Activist Revives Suit Over Basin’s Smog Plan
A federal suit charging that the U.S. Environmental Protection Agency was not tough enough when it approved an air pollution control plan for the South Coast Air Basin was reopened Friday by an environmental activist.
Mark Abramowitz of Los Angeles said Friday that he decided to proceed with the suit, which was originally filed in September, 1984, because out-of-court negotiations aimed at getting the EPA to require additional air pollution controls have broken down.
In a brief filed Friday in the U.S. 9th Circuit Court of Appeals in San Francisco, Abramowitz said that the EPA approved the South Coast Air Quality Management District’s plan in July, 1984, even though the plan failed to comply with federal Clean Air Act requirements.
Seeks Reminder
“The act does not give the agency this discretion, and the court must firmly remind it that Congress, not political sensibilities or administrative convenience, must govern its actions,” Abramowitz said in the brief.

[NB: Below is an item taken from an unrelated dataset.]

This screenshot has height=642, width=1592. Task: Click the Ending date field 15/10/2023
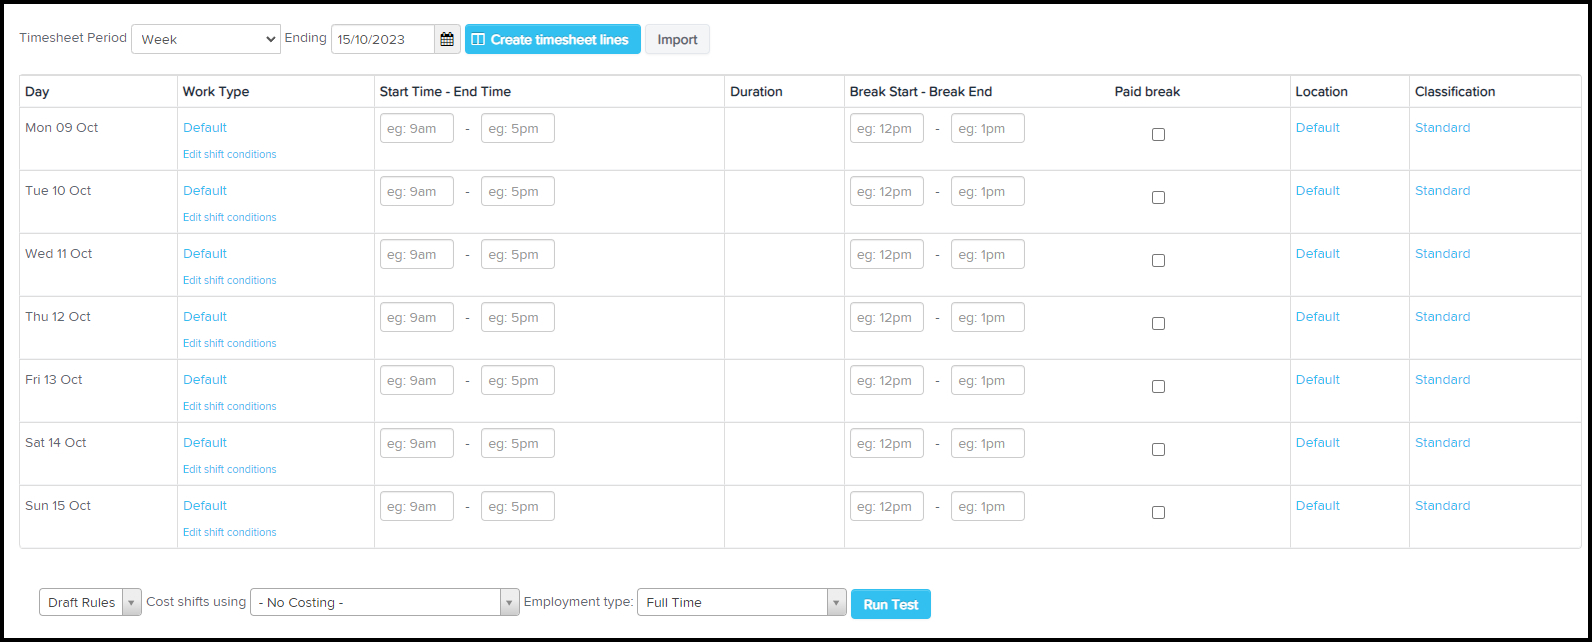point(383,40)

Specifically, Abramowitz’s suit said that, contrary to federal law, the district’s plan failed to show that the South Coast Basin would meet federal standards for ozone (commonly known as photochemical smog) and carbon monoxide by December, 1987.
The EPA said it had not yet seen the brief and could not comment.
Developments in the case are expected to be watched closely across the country by officials in other urban areas, lawmakers and environmental groups. The EPA has said that the nation’s smoggest cities, with a third of the U.S. population, will fail to meet the 1987 deadline.
Facing a Dilemma
EPA Administrator Lee M. Thomas and others have long complained that the Clean Air Act presents them with an all-or-nothing dilemma--either urban areas must meet the December, 1987, deadline, or the EPA must impose economic sanctions or preempt local controls by imposing its own air quality rules. Such a course, the EPA has argued, would severely penalize areas that have tried to meet the standards and cause economic disruptions not intended by Congress.
Thus, the EPA has attempted to fashion an administrative approach that will allow these areas to miss the deadline while imposing extra controls.
The EPA has previously admitted in public statements that it is on shaky legal grounds and has asked Congress for a legislative solution.
Abramowitz, who has stepped down as project director for the Santa Monica-based Coalition for Clean Air but who remains on the group’s board of directors, said he recognized that urban areas like the South Coast basin would be hard-pressed to meet the December, 1987, deadline for achieving the ozone and carbon monoxide standards.
Hopes for Settlement
For that reason, he said, he agreed to attempt to reach an out-of-court settlement under which the deadlines would be temporarily waived but the EPA would require the South Coast district to impose additional air pollution controls, known as the “reasonable extra efforts program,” or REEP.
On Friday, however, he said the extra efforts agreed to by the EPA had fallen far short of what was required.
He said he was particularly disturbed by the failure to require incentives to promote alternative clean-burning fuels, ride-sharing programs, and additional controls on oil refineries.